A Syrian family on the run from the war photographed in the refugee camp of the Beqaa Valley. All of them have been very hospitable in spite of the difficult situation (Credits: Luca Sciortino).

The girl in the doorway

The face, hard to forget, of a Syrian girl leaning out from a tend of a refugee camp in the Beqaa Valley, Lebanon (Credits: Luca Sciortino).

Tend number five

DTwo Syrian children are entering the tend provided by UNHCR (The UN Refugee Agency) in a refugee camp in Beqaa Valley, Lebanon. Someone had traced on the fly the number five in order to identify the tend (Credits: Luca Sciortino)

In the streets for coins

Syrian children on the run from the war in the streets of Beqaa valley, in Lebanon (Credits: Luca Sciortino).

Ottoman building

The Ottoman victory in the battle of Marj-Dabik, fought against the Mamluks, gave Ottoman armies control of the entire region of Syria and opened the door to the conquest of Egypt. The Ottoman empire lasted until the First World War. This building was built by the Ottomans near the Crusader castle. In this piece of land there are also remains of Phoenician and Roman buildings (Credits: Luca Sciortino).

L'albero di Byblos

In the rocks of Byblos there is a crusade castle in which Christians and Muslins have fiercely fought. Those who walk down to the path come across this solitary tree which grows by a marvelous blue-turquoise sea.
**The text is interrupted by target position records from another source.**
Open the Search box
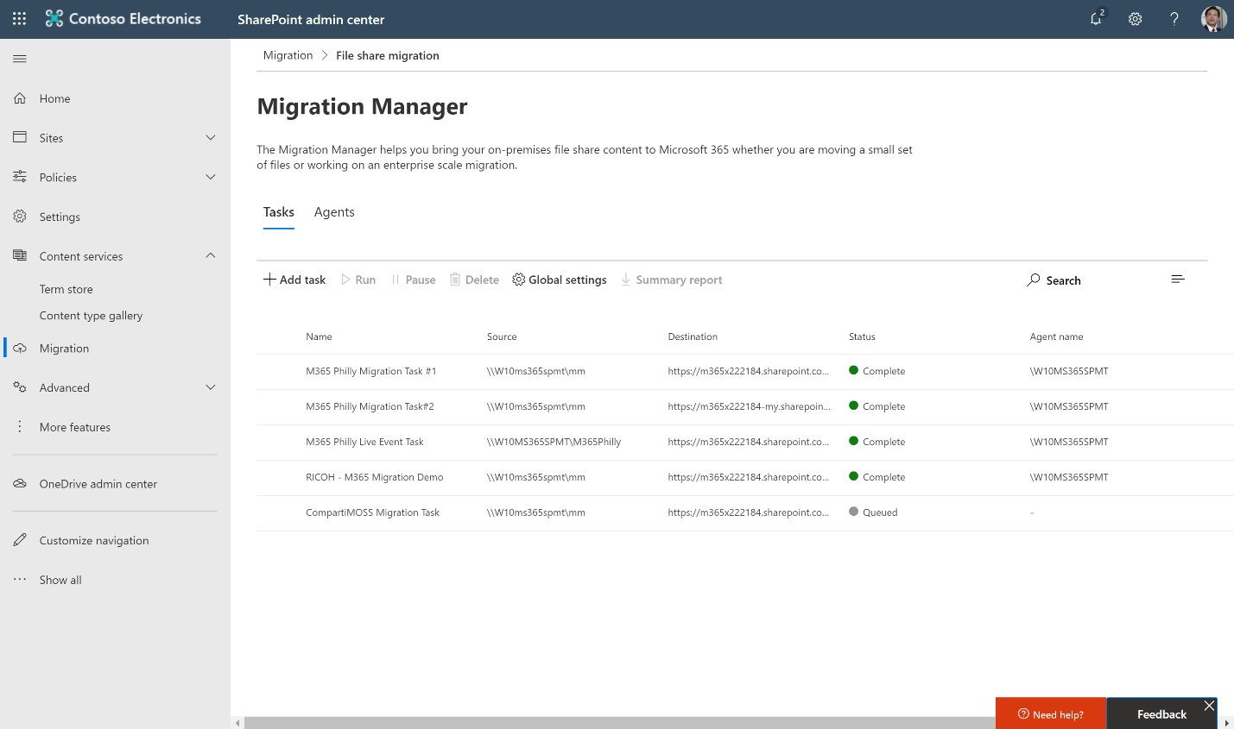This screenshot has width=1234, height=729. 1054,280
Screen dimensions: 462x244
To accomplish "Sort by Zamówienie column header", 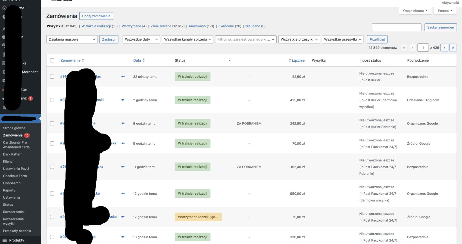I will [70, 60].
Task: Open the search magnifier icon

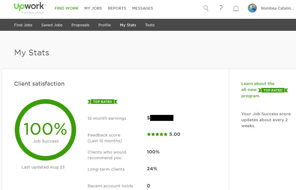Action: click(206, 8)
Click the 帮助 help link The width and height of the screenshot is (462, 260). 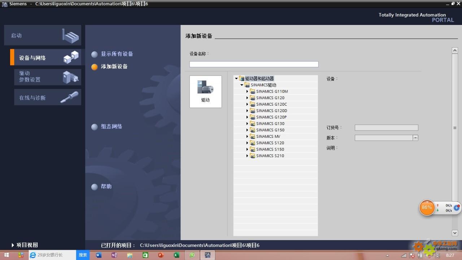click(106, 187)
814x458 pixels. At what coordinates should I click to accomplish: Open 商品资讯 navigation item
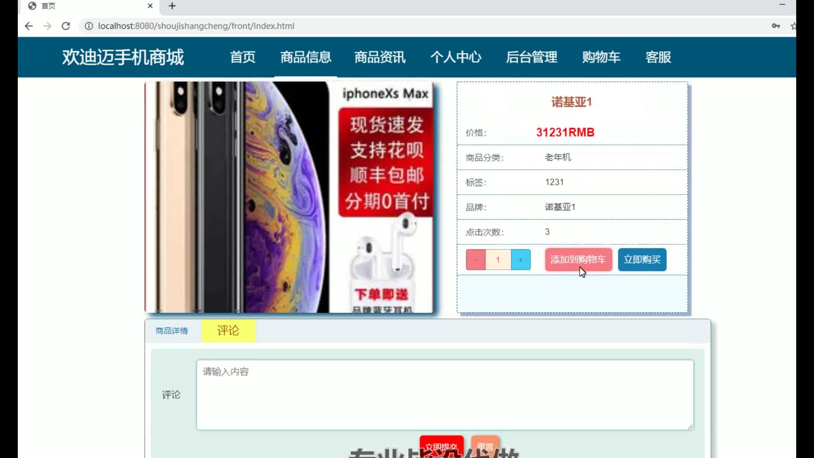pos(380,57)
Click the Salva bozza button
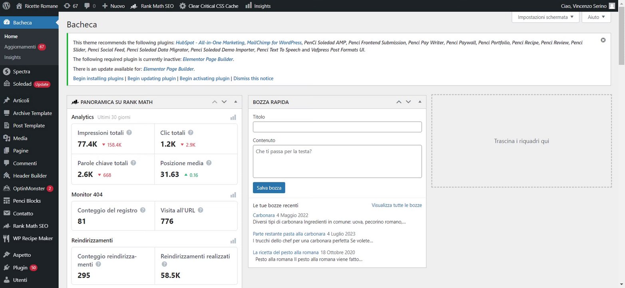 coord(269,188)
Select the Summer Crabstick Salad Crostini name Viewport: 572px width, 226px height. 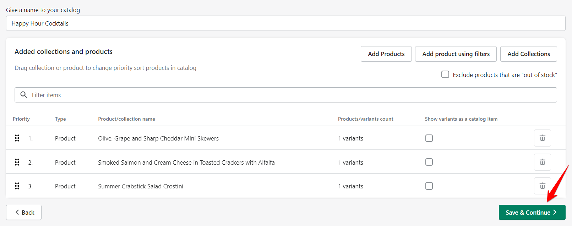coord(141,186)
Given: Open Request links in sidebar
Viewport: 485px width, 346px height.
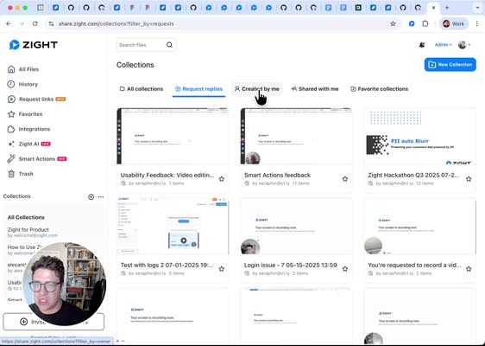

And they stop, because are touched by the beauty of the scene. We have learned from Descartes, the Christian thinkers and Kant that all is outside us has no soul. This idea has led us to the destruction of trees, animals, rivers, lakes and forests. We have thought of them only in terms of their instrumental and economic value. Conversely, most of the cultures of the past have believed that the soul is not only inside us but also outside us. For a native American or an ancient Egyptian, the value of a tree transcends its material boundaries. We need to give the soul back to the world.(Credits: Luca Sciortino)

The sea and the hijab

On the front of Sidon a girl with the hijab is looking at the sea waves (Credits: Luca Sciortino)

The school bus

This school bus looked like it had got left by the sea; the wind was blowing through the palms (Credits: Luca Sciortino).

Sunset in Sidon

A look at what’s outside of the Mosque Hajj Bahaeddin Hariri, in Sidon, when the sun was setting (Credits: Luca Sciortino).

Muslin funeral

A Muslin funeral was being held in a coin of the Mosque Hajj Bahaeddin Hariri in Sidon. The older relatives of the departed were sitting in front of the audience and by the body. At the end of the ceremony many people kissed the hand of an elder who just sat waiting (Credits: Luca Sciortino)

Inside the mosque

Muslins pray inside one of the most important mosque of Sidon, that of Hajj Bahaeddin Hariri (Credits: Luca Sciortino)

Mosque and cemetery

A mosque in Tyre and its cemetery (Credits: Luca Sciortino).

Dreaming of Europe

A Syrian family watches the sunset in the Lebanese coast near Tyre. That is a place in which many boats of emigrants leave home for good. Very likely this family was dreaming of a better life and I like thinking that by now they have found it (Credits: Luca Sciortino).